I get the value $a=2^k-1$ in this manner.
Consider the recurrence $m_{i+1}=m_i/2$ and impose $2m_1+1=a|x|$ and $m_k+1=aq$ so that
$$|x|=q\prod_{i=1}^k\frac{2m_i+1}{m_i+1}$$
Then $m_1=2^{k-1}m_k$ from which we get
$$a=\frac{2^k-1}{2^kq-|x|}$$
Taking $q$ such that $|x|=2^kq-1$ gives $a=2^k-1$.
A: Below is a somewhat different approach.

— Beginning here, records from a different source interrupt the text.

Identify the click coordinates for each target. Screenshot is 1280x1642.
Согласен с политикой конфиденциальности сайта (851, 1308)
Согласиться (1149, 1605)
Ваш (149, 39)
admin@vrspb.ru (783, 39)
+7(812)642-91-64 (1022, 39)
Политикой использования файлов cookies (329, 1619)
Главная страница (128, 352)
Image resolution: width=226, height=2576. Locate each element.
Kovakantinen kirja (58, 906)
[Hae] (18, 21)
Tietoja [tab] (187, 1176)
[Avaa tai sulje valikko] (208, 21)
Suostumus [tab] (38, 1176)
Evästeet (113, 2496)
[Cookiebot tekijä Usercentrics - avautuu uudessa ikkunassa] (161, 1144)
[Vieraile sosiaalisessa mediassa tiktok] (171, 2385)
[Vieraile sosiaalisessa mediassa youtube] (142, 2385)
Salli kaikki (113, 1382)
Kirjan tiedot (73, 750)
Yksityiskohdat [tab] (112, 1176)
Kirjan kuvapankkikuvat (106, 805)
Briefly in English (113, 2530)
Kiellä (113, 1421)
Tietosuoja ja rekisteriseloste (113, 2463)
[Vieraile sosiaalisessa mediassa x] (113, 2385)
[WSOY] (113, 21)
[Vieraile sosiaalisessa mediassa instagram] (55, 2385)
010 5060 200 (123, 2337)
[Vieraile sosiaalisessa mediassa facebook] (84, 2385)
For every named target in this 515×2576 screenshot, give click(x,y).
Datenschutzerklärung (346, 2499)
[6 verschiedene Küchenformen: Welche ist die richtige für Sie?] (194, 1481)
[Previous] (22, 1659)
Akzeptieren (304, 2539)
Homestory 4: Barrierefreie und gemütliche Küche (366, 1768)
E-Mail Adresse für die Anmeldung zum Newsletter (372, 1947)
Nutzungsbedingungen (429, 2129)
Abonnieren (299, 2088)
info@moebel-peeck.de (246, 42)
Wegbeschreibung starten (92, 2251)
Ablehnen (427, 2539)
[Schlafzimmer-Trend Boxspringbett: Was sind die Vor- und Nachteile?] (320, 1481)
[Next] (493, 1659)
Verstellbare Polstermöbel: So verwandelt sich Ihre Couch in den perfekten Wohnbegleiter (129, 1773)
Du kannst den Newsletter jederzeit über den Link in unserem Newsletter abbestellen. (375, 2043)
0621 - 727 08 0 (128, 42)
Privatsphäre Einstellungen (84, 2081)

First consider, for any integers $a,\,b$, we have $a=\frac ab\cdot b$. For $\frac ab$ to be of the form $\frac{2m+1}{m+1}$, we take $b=\frac{a+1}2$.
So we are led to consider the sequence $$a_0(a)=a,a_1(a)=\frac{a_0(a)+1}2,\cdots,a_{n+1}(a)=\frac{a_n(a)+1}2,\cdots.$$
Now an easy induction shows that $a_n(a)=\frac{a+1+2+\cdots+2^{n-1}}{2^n}=\frac{a+2^n-1}{2^n}$.
Hence, if $a$ is divisible by $2^n-1$, say $a=(2^n-1)k$, then $a_n(a)=(2^n-1)\frac{k+1}{2^n}$.
Then, for any odd number $a$, we have
$$a=\frac{(2^n-1)a}{2^n-1}=X\cdot\frac{a_n}{2^n-1},$$
where $X=\prod_{i=0}^{n-1}\frac{a_i}{a_{i+1}}$, $a_i=a_i((2^n-1)a)$, and
the previous discussion shows that $\frac{a_n}{2^n-1}=\frac{a+1}{2^n}$
We can choose $n$ to be the greatest $\ell$ such that $2^\ell$ divides $a+1$. Then $\frac{a+1}{2^n}$ is an odd integer, and we have reduced from $a$ to a smaller odd number $\frac{a+1}{2^n}$, so an induction  concludes the proof.
Also, observe that if $a_n$ is an integer, then so is $a_{n-1}=2a_n-1$. This justifies that $X$ is really of the form we want.

This is a rewrite of the previous version, and appears more intuitive I hope.